## SUPPLIED MATERIAL
++++

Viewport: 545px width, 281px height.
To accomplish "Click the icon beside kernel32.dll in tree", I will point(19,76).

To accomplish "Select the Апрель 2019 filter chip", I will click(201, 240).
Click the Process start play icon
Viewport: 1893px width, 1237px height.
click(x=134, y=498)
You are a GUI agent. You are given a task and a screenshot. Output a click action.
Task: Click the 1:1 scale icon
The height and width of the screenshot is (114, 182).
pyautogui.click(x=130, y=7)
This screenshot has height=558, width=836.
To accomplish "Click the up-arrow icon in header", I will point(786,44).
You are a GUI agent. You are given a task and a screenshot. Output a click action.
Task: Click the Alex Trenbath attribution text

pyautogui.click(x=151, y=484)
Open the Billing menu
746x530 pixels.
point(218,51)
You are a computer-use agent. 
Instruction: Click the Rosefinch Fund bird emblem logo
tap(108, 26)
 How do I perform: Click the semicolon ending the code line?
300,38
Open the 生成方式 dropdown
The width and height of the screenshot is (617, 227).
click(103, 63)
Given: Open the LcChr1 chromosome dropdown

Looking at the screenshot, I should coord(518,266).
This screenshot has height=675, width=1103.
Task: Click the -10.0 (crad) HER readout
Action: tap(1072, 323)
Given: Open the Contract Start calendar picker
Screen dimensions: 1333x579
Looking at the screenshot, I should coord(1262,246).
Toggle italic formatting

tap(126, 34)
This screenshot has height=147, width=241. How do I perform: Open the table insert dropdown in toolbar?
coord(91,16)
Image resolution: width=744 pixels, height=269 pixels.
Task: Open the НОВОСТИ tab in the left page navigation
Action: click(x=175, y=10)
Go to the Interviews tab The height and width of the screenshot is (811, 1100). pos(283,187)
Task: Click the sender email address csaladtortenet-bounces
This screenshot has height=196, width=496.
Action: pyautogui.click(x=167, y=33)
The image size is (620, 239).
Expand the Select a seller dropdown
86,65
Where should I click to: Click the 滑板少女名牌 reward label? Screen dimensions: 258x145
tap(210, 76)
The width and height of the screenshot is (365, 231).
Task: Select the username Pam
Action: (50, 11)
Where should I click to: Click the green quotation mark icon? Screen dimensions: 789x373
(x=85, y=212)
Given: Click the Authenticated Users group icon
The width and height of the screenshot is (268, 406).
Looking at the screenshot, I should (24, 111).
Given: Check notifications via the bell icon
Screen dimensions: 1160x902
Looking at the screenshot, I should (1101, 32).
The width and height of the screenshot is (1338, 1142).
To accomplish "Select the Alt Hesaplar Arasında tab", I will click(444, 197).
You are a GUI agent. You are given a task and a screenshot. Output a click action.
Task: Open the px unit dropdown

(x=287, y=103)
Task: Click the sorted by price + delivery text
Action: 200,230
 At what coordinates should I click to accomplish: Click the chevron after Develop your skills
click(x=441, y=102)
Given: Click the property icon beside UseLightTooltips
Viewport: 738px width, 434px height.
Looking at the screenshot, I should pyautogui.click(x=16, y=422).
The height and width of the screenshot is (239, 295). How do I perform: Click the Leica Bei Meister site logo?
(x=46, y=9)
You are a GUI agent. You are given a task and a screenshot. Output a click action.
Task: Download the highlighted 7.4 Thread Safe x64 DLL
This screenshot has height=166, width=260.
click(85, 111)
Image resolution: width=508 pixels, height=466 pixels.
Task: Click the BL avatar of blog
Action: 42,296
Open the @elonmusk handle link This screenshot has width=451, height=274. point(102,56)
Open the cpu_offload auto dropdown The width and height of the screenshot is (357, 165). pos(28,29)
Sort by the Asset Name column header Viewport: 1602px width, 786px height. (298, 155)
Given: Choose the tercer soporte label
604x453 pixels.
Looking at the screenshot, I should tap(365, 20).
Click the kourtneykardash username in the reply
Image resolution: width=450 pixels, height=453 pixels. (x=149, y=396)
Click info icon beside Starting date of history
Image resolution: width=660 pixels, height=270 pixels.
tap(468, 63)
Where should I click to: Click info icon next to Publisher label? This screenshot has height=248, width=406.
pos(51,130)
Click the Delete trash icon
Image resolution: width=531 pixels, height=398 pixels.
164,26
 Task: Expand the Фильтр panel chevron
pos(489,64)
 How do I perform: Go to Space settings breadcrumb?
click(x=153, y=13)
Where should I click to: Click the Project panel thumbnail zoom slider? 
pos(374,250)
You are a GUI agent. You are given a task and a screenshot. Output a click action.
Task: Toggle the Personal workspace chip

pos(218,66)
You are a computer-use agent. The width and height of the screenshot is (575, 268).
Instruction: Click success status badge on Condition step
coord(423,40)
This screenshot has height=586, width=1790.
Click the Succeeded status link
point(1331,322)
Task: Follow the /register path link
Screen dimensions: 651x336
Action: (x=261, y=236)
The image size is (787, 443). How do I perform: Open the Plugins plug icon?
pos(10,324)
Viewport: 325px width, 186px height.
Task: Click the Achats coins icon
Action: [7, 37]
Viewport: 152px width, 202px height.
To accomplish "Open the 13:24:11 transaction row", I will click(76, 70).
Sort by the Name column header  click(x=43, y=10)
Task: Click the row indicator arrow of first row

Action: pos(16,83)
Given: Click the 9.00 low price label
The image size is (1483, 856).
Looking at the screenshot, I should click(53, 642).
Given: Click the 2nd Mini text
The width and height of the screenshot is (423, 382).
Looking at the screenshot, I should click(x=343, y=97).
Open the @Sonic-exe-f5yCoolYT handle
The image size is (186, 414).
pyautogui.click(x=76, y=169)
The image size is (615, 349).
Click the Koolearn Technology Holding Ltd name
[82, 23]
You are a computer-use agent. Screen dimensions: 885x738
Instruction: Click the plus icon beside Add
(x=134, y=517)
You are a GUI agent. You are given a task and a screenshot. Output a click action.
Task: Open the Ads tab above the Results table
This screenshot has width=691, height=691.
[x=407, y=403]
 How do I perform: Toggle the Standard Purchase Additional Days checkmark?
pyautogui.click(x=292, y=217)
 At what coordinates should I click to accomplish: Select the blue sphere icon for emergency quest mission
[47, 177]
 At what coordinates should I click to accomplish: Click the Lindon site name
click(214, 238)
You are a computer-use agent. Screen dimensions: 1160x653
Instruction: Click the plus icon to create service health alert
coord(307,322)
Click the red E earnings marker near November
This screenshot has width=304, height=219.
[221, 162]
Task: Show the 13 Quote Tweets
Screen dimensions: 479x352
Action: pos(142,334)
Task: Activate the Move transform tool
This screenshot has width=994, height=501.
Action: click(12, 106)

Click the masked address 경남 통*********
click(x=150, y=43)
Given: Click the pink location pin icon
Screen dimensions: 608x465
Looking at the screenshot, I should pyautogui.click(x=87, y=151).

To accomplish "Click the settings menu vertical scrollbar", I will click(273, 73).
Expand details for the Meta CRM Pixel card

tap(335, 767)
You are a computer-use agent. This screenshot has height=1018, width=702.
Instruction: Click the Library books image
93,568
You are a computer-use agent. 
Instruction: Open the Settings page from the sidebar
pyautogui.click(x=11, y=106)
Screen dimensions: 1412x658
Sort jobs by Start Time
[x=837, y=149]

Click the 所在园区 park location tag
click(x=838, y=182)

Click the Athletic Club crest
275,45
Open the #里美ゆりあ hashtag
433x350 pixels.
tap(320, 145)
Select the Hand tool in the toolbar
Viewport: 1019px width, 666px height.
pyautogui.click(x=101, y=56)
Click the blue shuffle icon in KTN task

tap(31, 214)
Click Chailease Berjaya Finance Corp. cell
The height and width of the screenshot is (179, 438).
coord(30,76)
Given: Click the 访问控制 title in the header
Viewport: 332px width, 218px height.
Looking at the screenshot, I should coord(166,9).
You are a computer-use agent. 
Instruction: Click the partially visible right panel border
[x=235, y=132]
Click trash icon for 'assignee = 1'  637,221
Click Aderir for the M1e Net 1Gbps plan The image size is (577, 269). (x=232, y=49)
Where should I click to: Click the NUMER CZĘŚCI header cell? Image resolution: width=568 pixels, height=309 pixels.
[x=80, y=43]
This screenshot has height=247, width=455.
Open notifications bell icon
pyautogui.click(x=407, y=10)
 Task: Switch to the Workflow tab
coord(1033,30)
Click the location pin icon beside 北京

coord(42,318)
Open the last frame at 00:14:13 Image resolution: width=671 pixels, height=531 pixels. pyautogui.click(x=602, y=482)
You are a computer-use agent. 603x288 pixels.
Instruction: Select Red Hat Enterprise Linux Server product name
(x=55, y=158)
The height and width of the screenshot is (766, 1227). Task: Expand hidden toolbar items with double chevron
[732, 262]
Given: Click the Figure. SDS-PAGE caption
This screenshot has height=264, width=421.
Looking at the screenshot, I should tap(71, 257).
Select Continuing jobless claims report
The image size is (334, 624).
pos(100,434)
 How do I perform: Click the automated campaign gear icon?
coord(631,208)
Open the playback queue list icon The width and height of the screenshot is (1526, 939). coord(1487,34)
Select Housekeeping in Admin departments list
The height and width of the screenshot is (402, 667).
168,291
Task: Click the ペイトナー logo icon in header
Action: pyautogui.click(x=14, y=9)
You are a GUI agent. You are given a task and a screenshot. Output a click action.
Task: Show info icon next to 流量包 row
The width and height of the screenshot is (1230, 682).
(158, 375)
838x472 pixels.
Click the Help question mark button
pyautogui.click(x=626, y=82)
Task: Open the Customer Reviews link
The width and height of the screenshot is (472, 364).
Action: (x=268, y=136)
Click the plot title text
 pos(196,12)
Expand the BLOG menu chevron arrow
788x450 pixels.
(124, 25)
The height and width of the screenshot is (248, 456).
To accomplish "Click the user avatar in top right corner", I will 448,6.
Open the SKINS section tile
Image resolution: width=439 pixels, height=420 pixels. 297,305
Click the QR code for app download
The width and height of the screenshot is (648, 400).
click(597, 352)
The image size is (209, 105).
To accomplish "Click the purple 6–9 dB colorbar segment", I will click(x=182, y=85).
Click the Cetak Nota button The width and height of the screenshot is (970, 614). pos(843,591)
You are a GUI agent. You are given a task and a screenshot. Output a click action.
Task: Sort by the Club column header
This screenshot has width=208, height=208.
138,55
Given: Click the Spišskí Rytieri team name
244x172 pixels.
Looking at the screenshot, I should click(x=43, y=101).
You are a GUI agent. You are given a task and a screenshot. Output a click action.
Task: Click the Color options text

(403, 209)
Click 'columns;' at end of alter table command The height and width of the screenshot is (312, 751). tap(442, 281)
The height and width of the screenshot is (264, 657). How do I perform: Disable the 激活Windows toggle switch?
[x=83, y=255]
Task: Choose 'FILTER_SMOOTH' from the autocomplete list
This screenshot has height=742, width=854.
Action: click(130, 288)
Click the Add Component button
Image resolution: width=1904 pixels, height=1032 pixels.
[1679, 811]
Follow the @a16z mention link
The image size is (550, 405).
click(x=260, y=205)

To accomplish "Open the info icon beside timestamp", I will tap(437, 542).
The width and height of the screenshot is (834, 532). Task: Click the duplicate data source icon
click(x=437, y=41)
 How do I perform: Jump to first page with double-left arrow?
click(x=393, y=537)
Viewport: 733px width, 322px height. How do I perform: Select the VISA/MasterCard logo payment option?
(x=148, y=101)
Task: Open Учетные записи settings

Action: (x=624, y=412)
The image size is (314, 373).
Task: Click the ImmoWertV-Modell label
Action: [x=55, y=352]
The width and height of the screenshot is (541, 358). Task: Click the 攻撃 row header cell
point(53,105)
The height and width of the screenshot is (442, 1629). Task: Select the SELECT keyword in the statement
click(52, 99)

++++

## DIRECTIONS
Your reply is to repeat, unchanged, the lines above running from the one with "Given: Click the pink location pin icon" up to and including the one with "Open the last".

## REPLY TO THE TASK
Given: Click the pink location pin icon
Screen dimensions: 608x465
Looking at the screenshot, I should pyautogui.click(x=87, y=151).

To accomplish "Click the settings menu vertical scrollbar", I will click(273, 73).
Expand details for the Meta CRM Pixel card

tap(335, 767)
You are a computer-use agent. This screenshot has height=1018, width=702.
Instruction: Click the Library books image
93,568
You are a computer-use agent. 
Instruction: Open the Settings page from the sidebar
pyautogui.click(x=11, y=106)
Screen dimensions: 1412x658
Sort jobs by Start Time
[x=837, y=149]

Click the 所在园区 park location tag
click(x=838, y=182)

Click the Athletic Club crest
275,45
Open the #里美ゆりあ hashtag
433x350 pixels.
tap(320, 145)
Select the Hand tool in the toolbar
Viewport: 1019px width, 666px height.
pyautogui.click(x=101, y=56)
Click the blue shuffle icon in KTN task

tap(31, 214)
Click Chailease Berjaya Finance Corp. cell
The height and width of the screenshot is (179, 438).
coord(30,76)
Given: Click the 访问控制 title in the header
Viewport: 332px width, 218px height.
Looking at the screenshot, I should coord(166,9).
You are a computer-use agent. 
Instruction: Click the partially visible right panel border
[x=235, y=132]
Click trash icon for 'assignee = 1'  637,221
Click Aderir for the M1e Net 1Gbps plan The image size is (577, 269). (x=232, y=49)
Where should I click to: Click the NUMER CZĘŚCI header cell? Image resolution: width=568 pixels, height=309 pixels.
[x=80, y=43]
This screenshot has height=247, width=455.
Open notifications bell icon
pyautogui.click(x=407, y=10)
 Task: Switch to the Workflow tab
coord(1033,30)
Click the location pin icon beside 北京

coord(42,318)
Open the last frame at 00:14:13 Image resolution: width=671 pixels, height=531 pixels. pyautogui.click(x=602, y=482)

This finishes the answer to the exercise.